What should be done is adapting this techniques for other firmware projects. On the one hand, it might get tricky due to the limited debugging facilities available in some kernels. On the other one, the capabilities provided by simulators such as QEMU are virtually unlimited (pun unintended).

An interesting observation might be that there are limited sources of external data input on a system. They include processor interrupt vectors/handlers and MMIO hardware. As for the latter, in Linux and most other firmwares, there are certain facilities for working with MMIO - such as functions like "readb()", "readw()" and "ioremap". Also, if we're speaking of a simulator such as QEMU, we can identify memory regions of interest by walking the page table and checking the physical address against external devices, and also checking the access type bits - for example, the data marked as executable is more likely to be the firmware code, while the uncached contiguous regions of memory are likely DMA windows.

ARM mbed TLS library is a good example of a project that tries to integrate as many dynamic and static tools into its testing process. However, it can be built as a userspace library on desktop, which makes it less interesting in the context of Firmware security.

Another technique that has been catching my attention for a lot of time is symbolic execution. In many ways, it is a similar problem to the static analysis - you need to find a set of input values constrained by certain equations to trigger a specific execution path leading to the incorrect state (say, a NULL pointer dereference).

Rumors are, a tool based on this technique called SAGE is actively used at Microsoft Research to analyze internal code, but sadly there are not so many open-source and well-documented tools one can easily play with and directly plug into an existing project.

An interesting example of applying this idea to the practical problem at a large and established corporation (Intel) is presented in the paper called "Symbolic execution for BIOS security" which tries to utilize symbolic execution with KLEE for attacking firmware - the SMM handler. You can find more interesting details in the blog of one of the authors of the paper - Vincent Zimmer (https://twitter.com/vincentzimmer and http://vzimmer.blogspot.com/).

Also, not directly related, but an interesting presentation about bug hunting on Android.
http://www.slideshare.net/jiahongfang5/qualcomm2015-jfang-nforest

I guess now I will have to focus on studying recent exploitation techniques used for hacking XNU, Linux and Chromium to have a more clear picture of what's needed to achieve :)

Further developing clang analyzer.

One feature missing from clang is the ability to perform the analysis across the translation units.
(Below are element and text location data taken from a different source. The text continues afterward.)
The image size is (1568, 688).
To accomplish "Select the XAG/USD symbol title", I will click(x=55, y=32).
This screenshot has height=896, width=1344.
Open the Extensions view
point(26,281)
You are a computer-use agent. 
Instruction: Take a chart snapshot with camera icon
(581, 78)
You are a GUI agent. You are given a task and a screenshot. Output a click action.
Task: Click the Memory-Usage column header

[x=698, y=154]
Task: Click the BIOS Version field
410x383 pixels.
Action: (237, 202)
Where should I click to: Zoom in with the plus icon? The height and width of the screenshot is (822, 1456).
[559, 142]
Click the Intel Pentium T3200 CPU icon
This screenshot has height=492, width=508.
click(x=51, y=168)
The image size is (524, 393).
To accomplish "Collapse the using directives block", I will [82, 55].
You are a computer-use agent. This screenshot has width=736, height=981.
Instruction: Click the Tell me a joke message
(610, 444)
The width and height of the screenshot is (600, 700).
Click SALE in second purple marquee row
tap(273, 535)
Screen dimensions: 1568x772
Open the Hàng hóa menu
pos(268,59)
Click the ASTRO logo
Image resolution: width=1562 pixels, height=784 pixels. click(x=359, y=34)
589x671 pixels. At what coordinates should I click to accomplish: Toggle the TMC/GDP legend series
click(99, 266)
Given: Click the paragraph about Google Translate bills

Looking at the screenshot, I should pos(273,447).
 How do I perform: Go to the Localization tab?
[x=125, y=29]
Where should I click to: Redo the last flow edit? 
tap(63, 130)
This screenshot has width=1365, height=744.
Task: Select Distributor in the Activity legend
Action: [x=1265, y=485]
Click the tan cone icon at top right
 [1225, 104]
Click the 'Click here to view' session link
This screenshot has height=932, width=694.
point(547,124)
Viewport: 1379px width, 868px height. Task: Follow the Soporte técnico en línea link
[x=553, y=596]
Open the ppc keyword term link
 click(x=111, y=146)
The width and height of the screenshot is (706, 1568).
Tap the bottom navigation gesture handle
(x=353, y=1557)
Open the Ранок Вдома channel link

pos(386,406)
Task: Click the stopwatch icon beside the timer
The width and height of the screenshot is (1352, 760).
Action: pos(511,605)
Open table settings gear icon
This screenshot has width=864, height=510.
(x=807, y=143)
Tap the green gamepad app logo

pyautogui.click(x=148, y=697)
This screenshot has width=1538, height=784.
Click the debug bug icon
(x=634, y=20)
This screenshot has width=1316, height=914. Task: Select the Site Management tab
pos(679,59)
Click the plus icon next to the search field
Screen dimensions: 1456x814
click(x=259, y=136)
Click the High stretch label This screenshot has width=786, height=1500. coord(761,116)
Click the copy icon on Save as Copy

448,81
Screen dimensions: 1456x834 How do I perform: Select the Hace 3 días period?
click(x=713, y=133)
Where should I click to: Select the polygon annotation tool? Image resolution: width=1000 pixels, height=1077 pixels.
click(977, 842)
A Translation Unit (or TU) in clang/LLVM roughly represents a file on the disk being parsed. Clang analyzer is implemented as a pass which traverses the AST and is limited to the one translation unit. Which is not quite true - it will go and analyze the includes recursively. But if you have two separate "C" files, which do not include one another, and a function from one file is calling the function from another one, the analysis will not work.

Implementing a checker across multiple sources is not a trivial thing, as pointed out by the analyzer authors in the mailing list, though this topic is often brought up by different people.

Often, it is possible to come up with a workarounds, especially if one aims at implementing ad-hoc checks for their project. The simplest one would be creating a top-level "umbrella" C file which would include all files with implementations of the functions. I have seen some projects do exactly this. The most obvious shortcomings of this approach is that it will require redesigning the whole structure of the project, and will not work if some of the translation units need custom C compiler options.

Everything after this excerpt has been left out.